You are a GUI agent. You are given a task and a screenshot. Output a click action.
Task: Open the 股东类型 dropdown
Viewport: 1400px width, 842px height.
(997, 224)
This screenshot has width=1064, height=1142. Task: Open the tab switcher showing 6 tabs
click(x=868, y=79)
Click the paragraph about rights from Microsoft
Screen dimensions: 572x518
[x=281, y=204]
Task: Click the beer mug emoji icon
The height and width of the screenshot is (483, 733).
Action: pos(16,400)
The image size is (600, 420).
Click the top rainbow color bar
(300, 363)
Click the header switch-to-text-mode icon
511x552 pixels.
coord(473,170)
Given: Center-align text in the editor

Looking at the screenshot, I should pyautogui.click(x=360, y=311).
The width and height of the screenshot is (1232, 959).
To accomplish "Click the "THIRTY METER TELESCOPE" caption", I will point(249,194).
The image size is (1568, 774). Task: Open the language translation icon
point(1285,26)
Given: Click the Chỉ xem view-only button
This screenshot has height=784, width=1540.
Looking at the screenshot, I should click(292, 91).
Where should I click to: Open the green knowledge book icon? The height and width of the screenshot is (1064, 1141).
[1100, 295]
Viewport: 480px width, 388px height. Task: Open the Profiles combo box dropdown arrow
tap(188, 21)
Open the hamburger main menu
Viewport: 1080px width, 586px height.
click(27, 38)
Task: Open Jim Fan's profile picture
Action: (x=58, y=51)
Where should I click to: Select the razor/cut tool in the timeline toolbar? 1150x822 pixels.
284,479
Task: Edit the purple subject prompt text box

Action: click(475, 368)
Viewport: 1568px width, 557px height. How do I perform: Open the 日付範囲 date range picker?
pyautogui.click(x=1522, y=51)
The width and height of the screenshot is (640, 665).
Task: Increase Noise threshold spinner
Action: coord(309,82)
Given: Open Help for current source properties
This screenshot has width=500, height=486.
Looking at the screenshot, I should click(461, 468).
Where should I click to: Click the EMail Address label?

— Problem —
For this exercise, give every entry again exactly as it appears.

— Reply —
You are a GUI agent. You are given a task and a screenshot. Output a click action.
Task: Open the 股东类型 dropdown
Viewport: 1400px width, 842px height.
(997, 224)
This screenshot has width=1064, height=1142. Task: Open the tab switcher showing 6 tabs
click(x=868, y=79)
Click the paragraph about rights from Microsoft
Screen dimensions: 572x518
[x=281, y=204]
Task: Click the beer mug emoji icon
The height and width of the screenshot is (483, 733).
Action: pos(16,400)
The image size is (600, 420).
Click the top rainbow color bar
(300, 363)
Click the header switch-to-text-mode icon
511x552 pixels.
coord(473,170)
Given: Center-align text in the editor

Looking at the screenshot, I should pyautogui.click(x=360, y=311).
The width and height of the screenshot is (1232, 959).
To accomplish "Click the "THIRTY METER TELESCOPE" caption", I will point(249,194).
The image size is (1568, 774). Task: Open the language translation icon
point(1285,26)
Given: Click the Chỉ xem view-only button
This screenshot has height=784, width=1540.
Looking at the screenshot, I should click(292, 91).
Where should I click to: Open the green knowledge book icon? The height and width of the screenshot is (1064, 1141).
[1100, 295]
Viewport: 480px width, 388px height. Task: Open the Profiles combo box dropdown arrow
tap(188, 21)
Open the hamburger main menu
Viewport: 1080px width, 586px height.
click(27, 38)
Task: Open Jim Fan's profile picture
Action: (x=58, y=51)
Where should I click to: Select the razor/cut tool in the timeline toolbar? 1150x822 pixels.
284,479
Task: Edit the purple subject prompt text box

Action: click(475, 368)
Viewport: 1568px width, 557px height. How do I perform: Open the 日付範囲 date range picker?
pyautogui.click(x=1522, y=51)
The width and height of the screenshot is (640, 665).
Task: Increase Noise threshold spinner
Action: coord(309,82)
Given: Open Help for current source properties
This screenshot has width=500, height=486.
Looking at the screenshot, I should click(461, 468).
Where should I click to: Click the EMail Address label?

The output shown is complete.